Goal:
Put the listing below, from its first line through the line containing "point(861,333)", into a numbered list. Skip blank lines and omit the pictures.

Records for the exercise:
------------------------------------

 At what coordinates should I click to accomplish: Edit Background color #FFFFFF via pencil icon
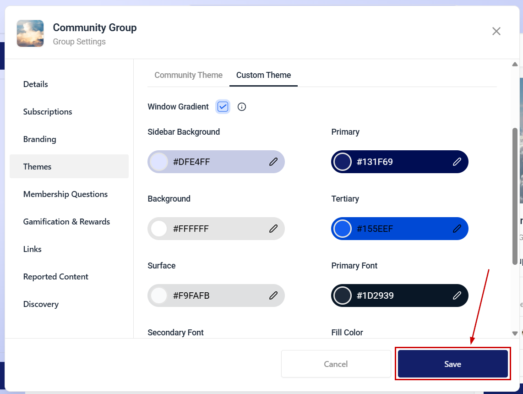(273, 229)
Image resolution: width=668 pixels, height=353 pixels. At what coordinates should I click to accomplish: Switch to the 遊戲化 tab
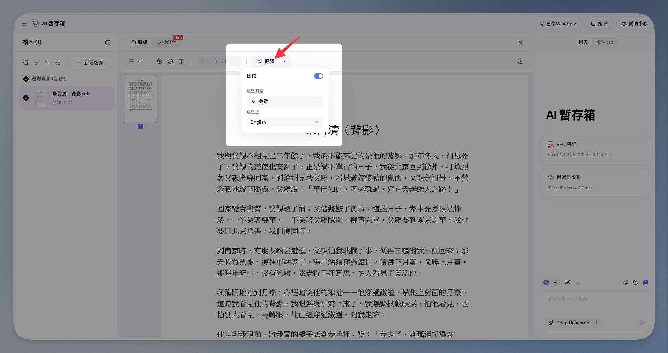click(x=166, y=42)
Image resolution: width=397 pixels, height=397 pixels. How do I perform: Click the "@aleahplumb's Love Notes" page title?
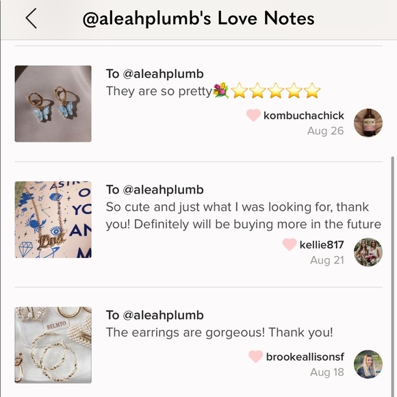point(199,18)
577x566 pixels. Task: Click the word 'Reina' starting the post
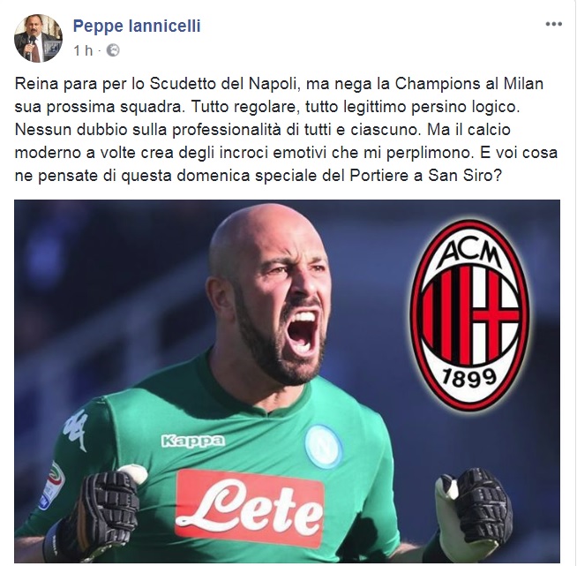[36, 84]
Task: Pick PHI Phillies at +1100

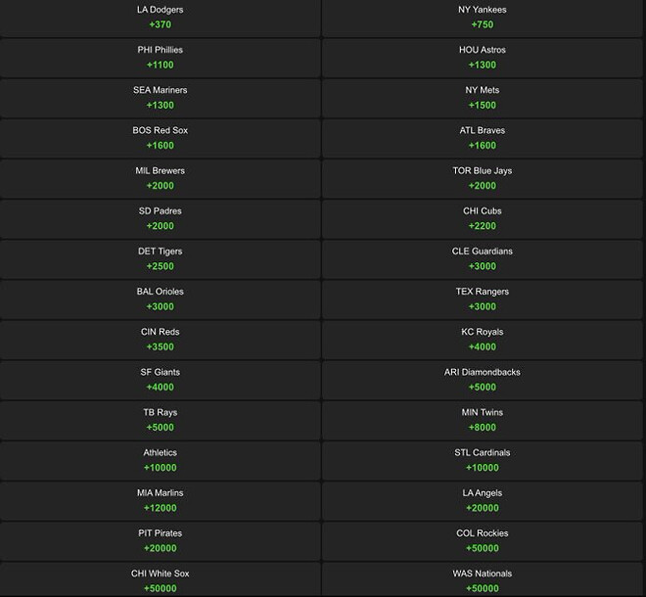Action: coord(160,58)
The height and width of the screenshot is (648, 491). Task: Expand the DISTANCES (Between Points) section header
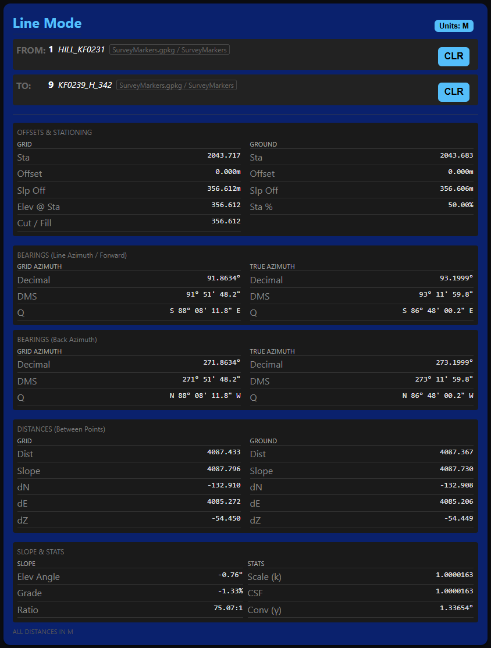click(61, 429)
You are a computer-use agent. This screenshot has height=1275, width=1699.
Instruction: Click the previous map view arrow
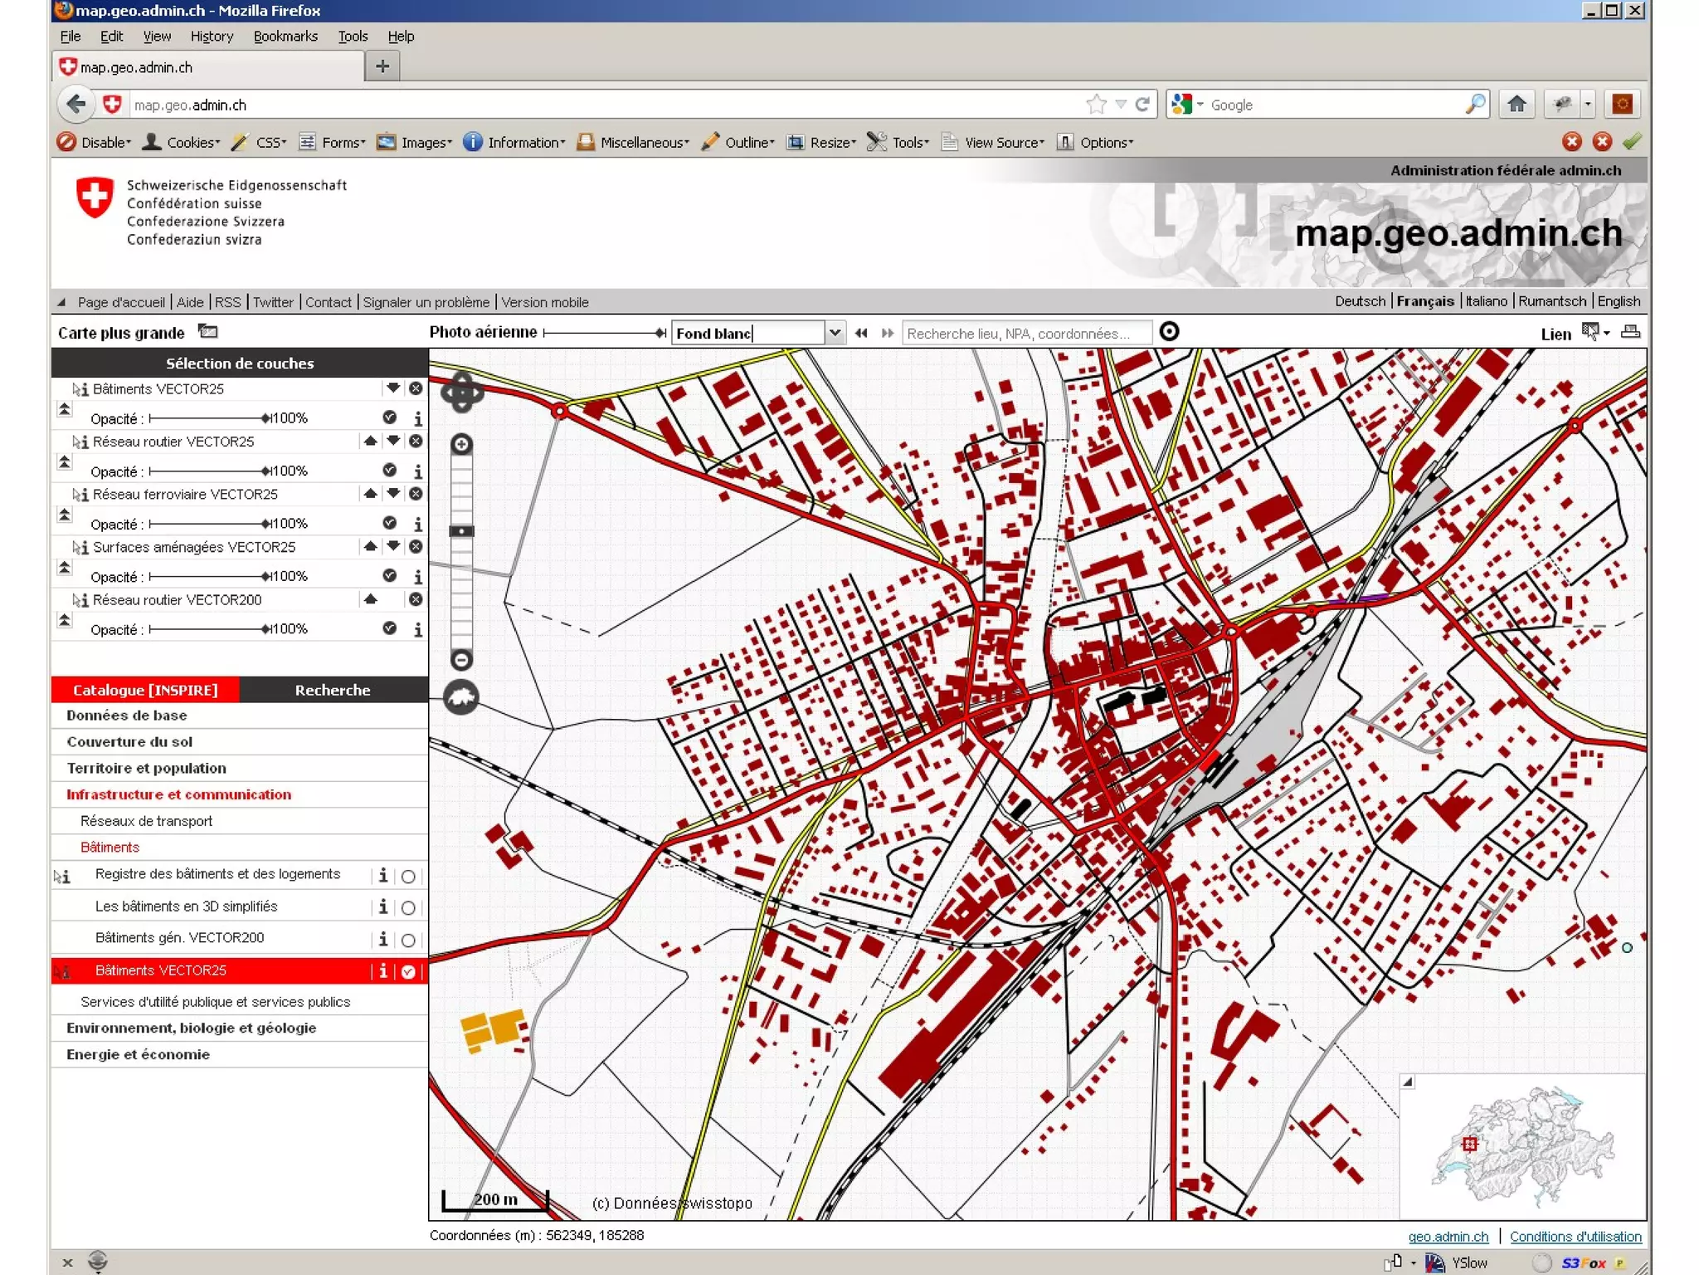point(861,333)
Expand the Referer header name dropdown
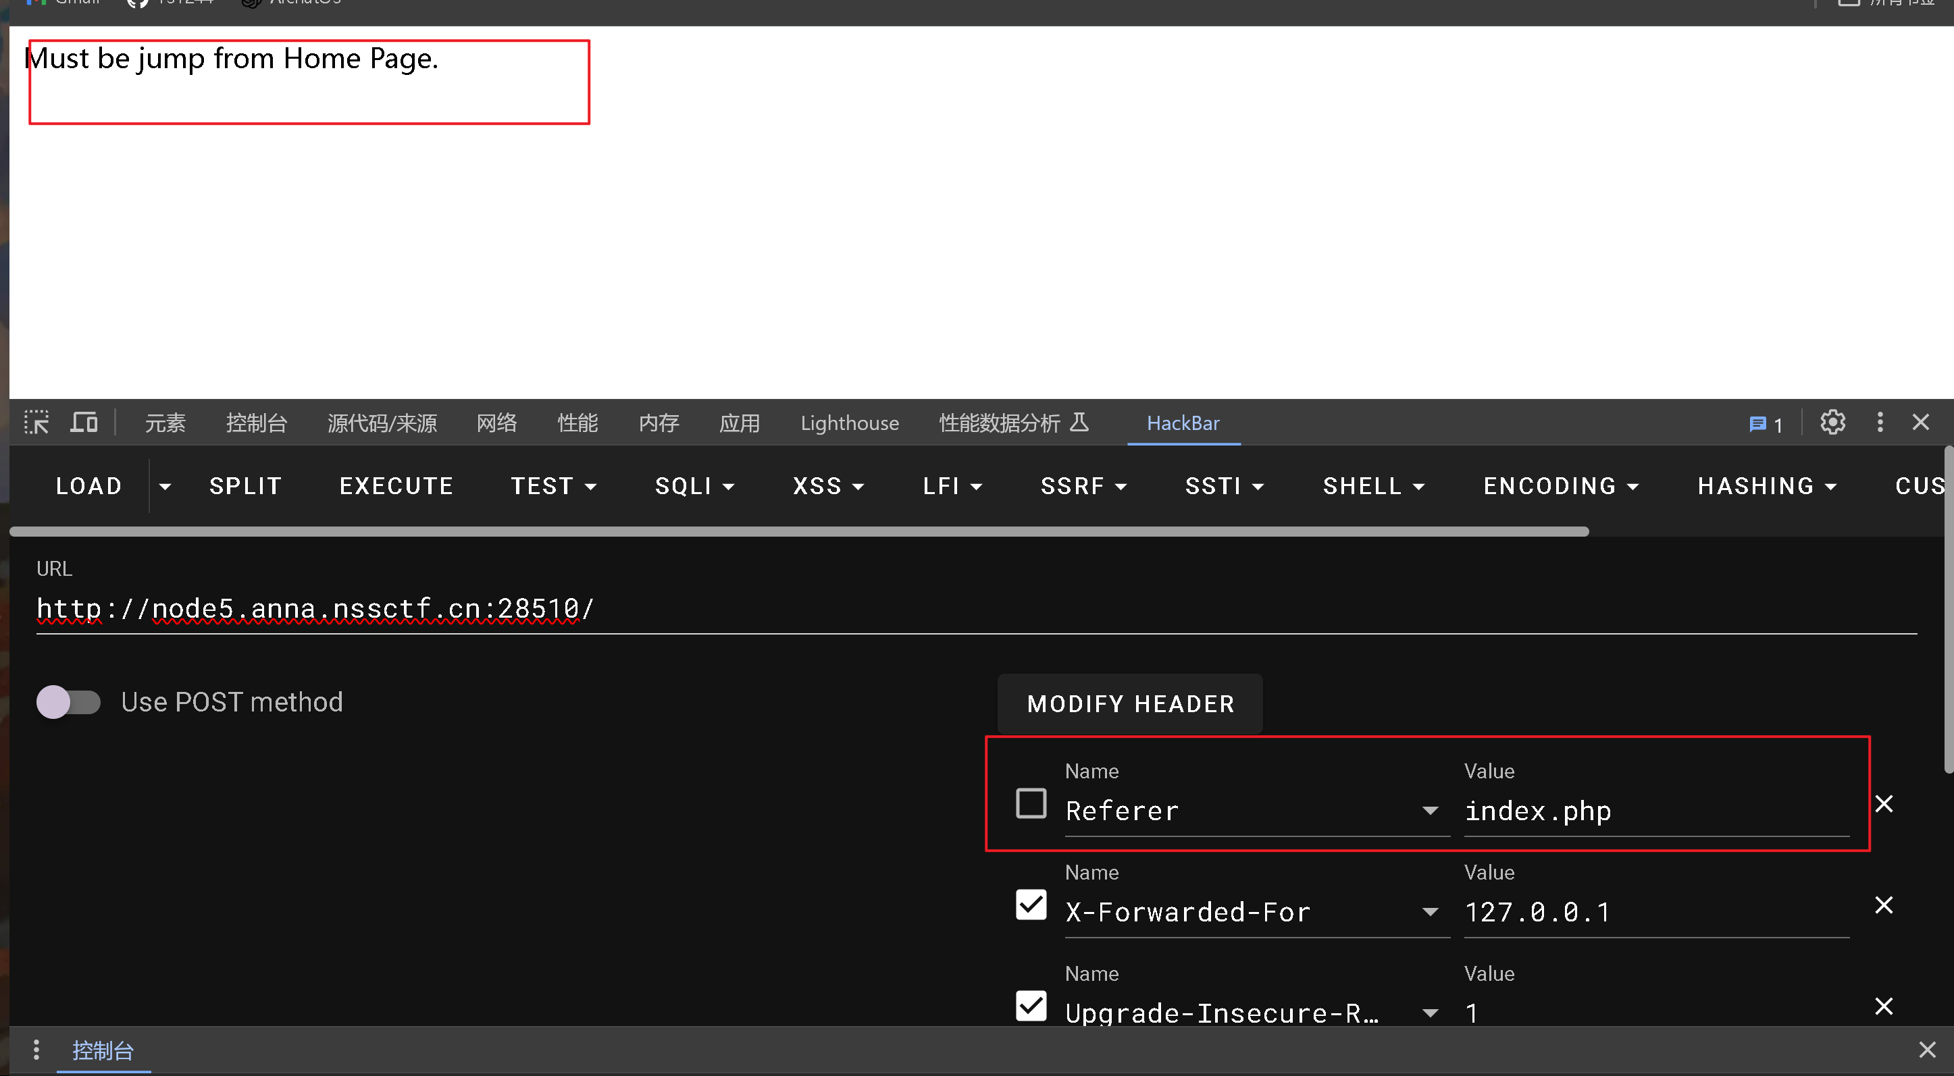The height and width of the screenshot is (1076, 1954). point(1430,811)
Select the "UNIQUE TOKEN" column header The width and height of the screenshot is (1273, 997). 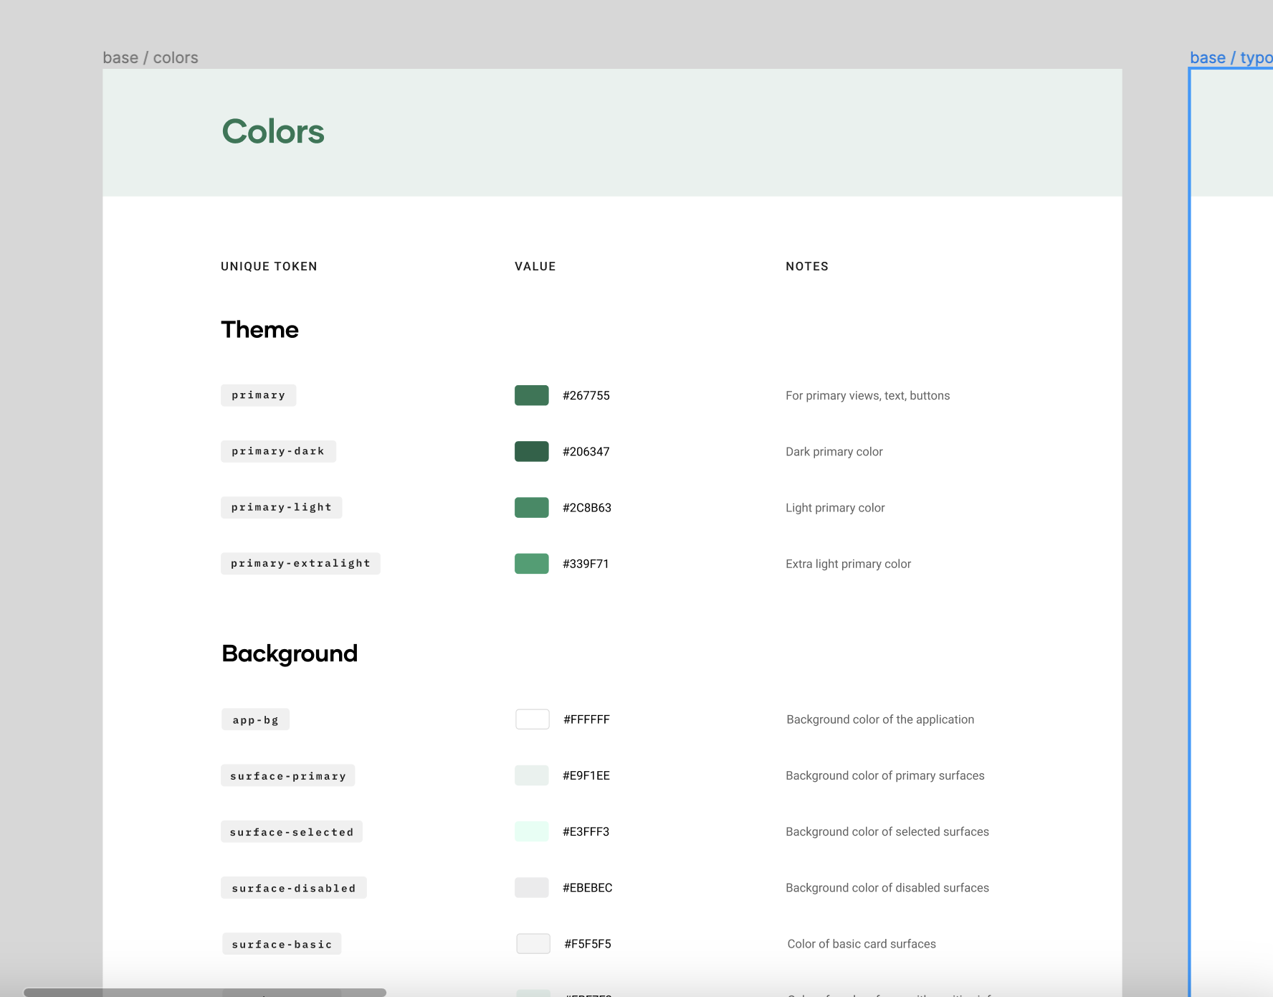click(x=269, y=266)
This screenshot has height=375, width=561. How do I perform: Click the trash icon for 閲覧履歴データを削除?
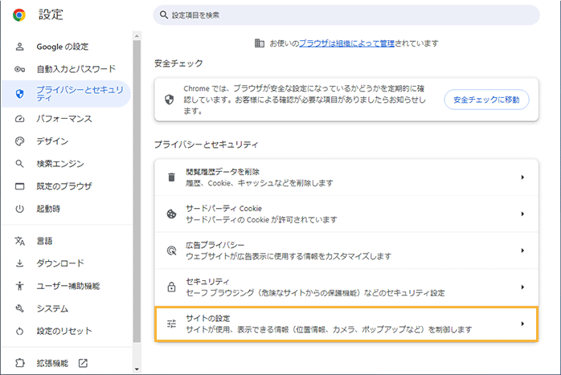170,177
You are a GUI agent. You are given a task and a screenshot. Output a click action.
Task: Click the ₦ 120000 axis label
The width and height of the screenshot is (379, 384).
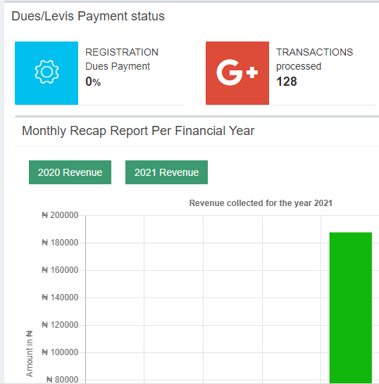coord(60,325)
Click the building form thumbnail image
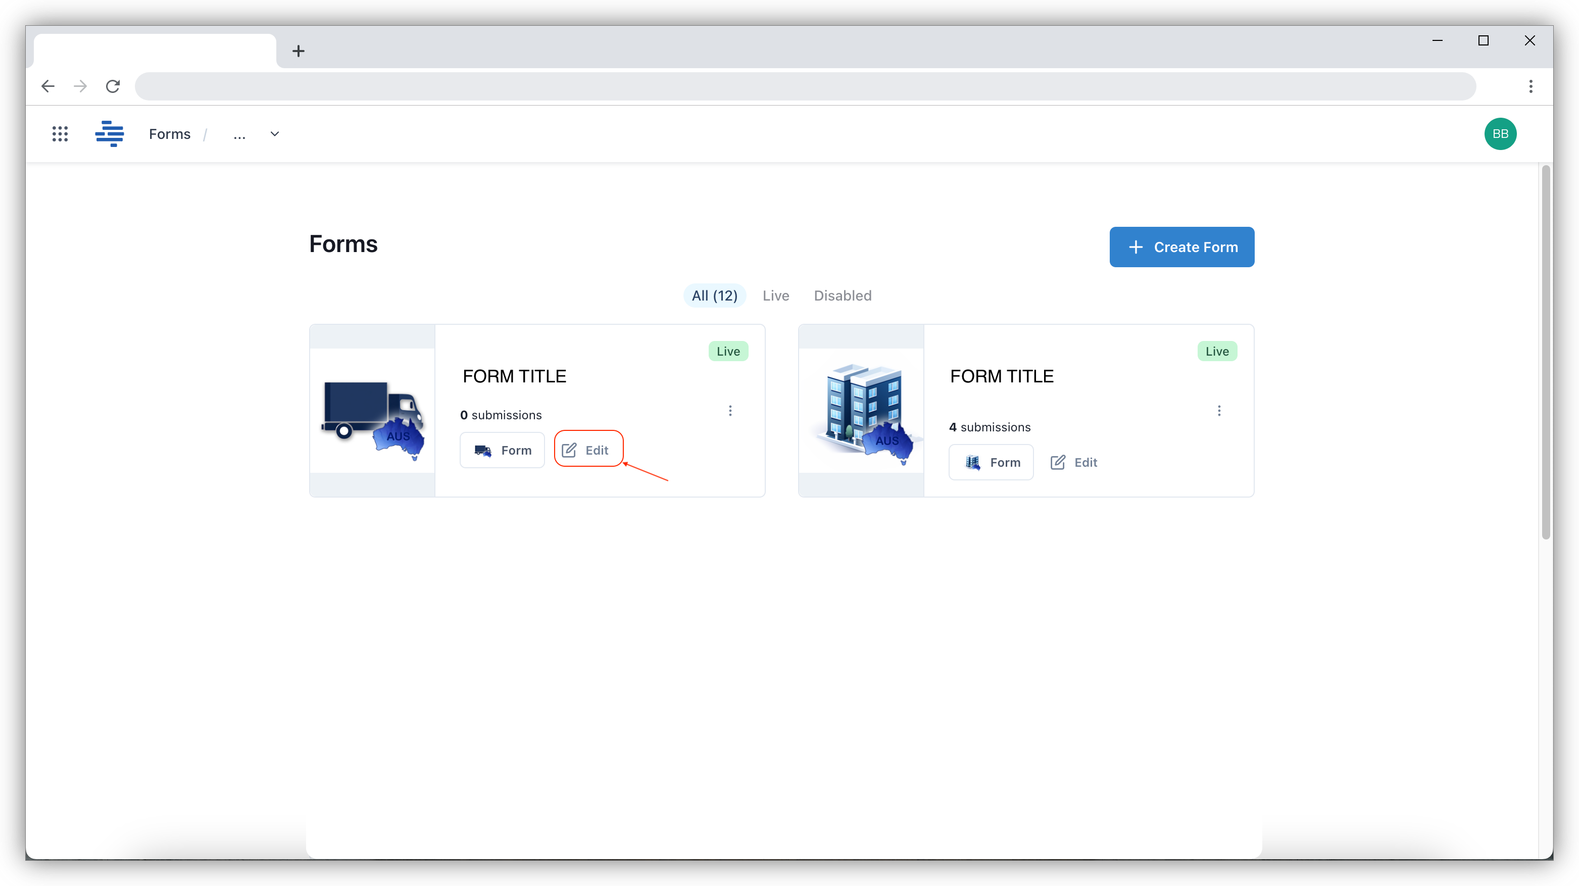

------------------------------------

Exercise output:
1.  At what coordinates should I click to accomplish: Edit Background color #FFFFFF via pencil icon
2. (273, 229)
3. Image resolution: width=668 pixels, height=353 pixels. At what coordinates should I click to accomplish: Switch to the 遊戲化 tab
4. click(x=166, y=42)
5. Image resolution: width=397 pixels, height=397 pixels. How do I perform: Click the "@aleahplumb's Love Notes" page title?
6. point(199,18)
7. 577x566 pixels. Task: Click the word 'Reina' starting the post
8. [36, 84]
9. Task: Pick PHI Phillies at +1100
10. Action: coord(160,58)
11. The height and width of the screenshot is (648, 491). Task: Expand the DISTANCES (Between Points) section header
12. click(61, 429)
13. You are a computer-use agent. This screenshot has height=1275, width=1699.
14. Instruction: Click the previous map view arrow
15. point(861,333)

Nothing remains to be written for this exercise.